Welcome from Program Director
Thank you for your interest in Child Neurology residency training at the Golisano Children’s Hospital at the University of Rochester. The University of Rochester Medical Center has a long tradition of excellence in education, patient care, and research. More than 80 years ago, well- known educator Abraham Flexner’s revolutionary report, Medical Education in the United States and Canada, proposed a vision of university-based medical education that would support the powerful interaction of three distinct but interrelated missions: scientific inquiry, learning, and patient care. When he looked to establish a medical school based on his philosophy in New York, Flexner told then University President Rush Rhees that the University of Rochester presented an ideal place for “a medical school of the highest order.” Leadership in medical education and research remains a hallmark of the University today.
The University of Rochester, Department of Neurology has a long prestigious tradition as a top institution for neurological care and education. The department currently has 96 full-time faculty, as well as 17 voluntary and 11 adjunct faculty. In 2011, extramural research support totaled $31.3 million, and the department has consistently ranked within the top 6 nationally in NIH research funding.

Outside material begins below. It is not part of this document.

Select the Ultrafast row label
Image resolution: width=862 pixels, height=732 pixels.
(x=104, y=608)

The Division of Child Neurology was officially established in 1968 with the recruitment of Dr. Frederick Horner, the first board-certified child neurologist to work at the University of Rochester. Dr. Horner was appointed chief of the new Division of Child Neurology, then part of the Department of Pediatrics. In the past 15 years, the Child Neurology Division has undergone substantial expansion. The Child Neurology Residency program has quickly risen to become one of the top programs in the country. The division includes 16 primary faculty with diverse clinical and research interests. We average over 5000 outpatient visits per year with patients referred from all areas of upstate and western New York, including Buffalo and Syracuse. In the past year, patients have come from as far as California, Texas, Florida, and Canada for consultation. We average over 300 inpatient consultations each year and admit an additional 100-150 patients. The Pediatric Neurology Service covers 72 pediatric beds, 22 pediatric intensive care unit beds, and 52 neonatal intensive care unit bassinets. Most excitingly, the URMC is building a new dedicated children’s hospital adjacent to Strong Memorial Hospital. It will include a new, 60-bed Neonatal Intensive Care Unit (NICU), pediatric imaging, increased private pediatric beds, and a new pediatric intensive care unit. This new children’s hospital is set to be completed by 2015.

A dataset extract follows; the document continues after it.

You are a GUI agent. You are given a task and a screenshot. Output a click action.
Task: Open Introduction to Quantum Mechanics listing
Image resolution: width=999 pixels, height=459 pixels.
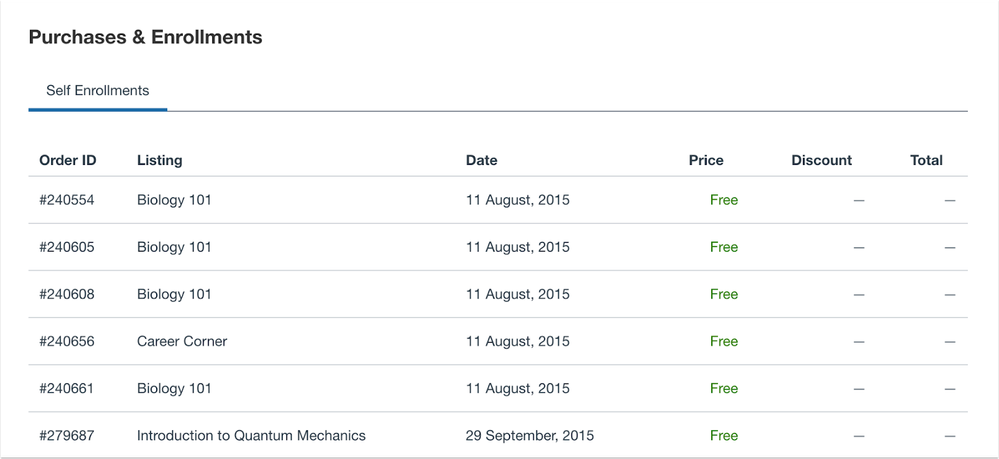tap(252, 436)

The program emphasizes excellence in clinical neurology and has produced academic neurologists, practitioners of neurology, researchers, and teachers. The primary goal of the training program is to provide excellent clinical training in the practice of neurology. Important secondary goals are to give the residents ample opportunities to take part in clinical research, and to provide a sound fund of knowledge in the neurosciences that could be used to develop an investigative career. To best achieve this goal, we support the notion of a flexible residency such that residents can choose different paths towards the end of their training based on their future career plans.